Have you had a small window to think review your feelings at all - about your PFB who now has a sibling, about your own journey from 1 to 2, about how your DH could be more effective, about how you are feeling within yourself, how your DH is feeling?

It is really easy to use escapism and fantasies about disappearing etc as a way to cope but that doesnt tend to solve anything.

Is it possible to carve out some
time to think a bit.

Do talk to HV / GP or a trusted real life person as well if you can.

LoreleiG · 11/05/2024 15:46

When my eldest was 3 and my youngest was a baby was probably the hardest year of my life, in terms of managing everyone’s expectations. It will get better but some bonding time 1:1 would really help (long-term and regularly) and your DH should get on board with this and stop minimising your worries and stress.

circumventM · 11/05/2024 15:47

10 months is very much still a baby and not closer to. wing a toddler!!
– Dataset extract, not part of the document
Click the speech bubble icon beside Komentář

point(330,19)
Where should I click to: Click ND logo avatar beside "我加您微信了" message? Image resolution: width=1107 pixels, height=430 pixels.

circumventM · 11/05/2024 15:47

uponarock · 11/05/2024 15:46

No, never. It’s a long way off.

why? your DH can’t handle both for an hour or so?

Tanyahawkes · 11/05/2024 15:48

uponarock · 11/05/2024 15:46

No, never. It’s a long way off.

Why is that a long way off? Genuine question, not sarcasm or judgement

I don’t see a reason hubby couldn’t take baby to the shops for a few essentials, shopping for a present for big brother and mummy, to a relatives house for a visit, to a friends house who has a child similar age, the park, for lunch etc

TheShellBeach · 11/05/2024 15:49

uponarock · 11/05/2024 15:46

No, never. It’s a long way off.

I'm sorry you're feeling so bad at the moment. Having two toddlers is very hard work.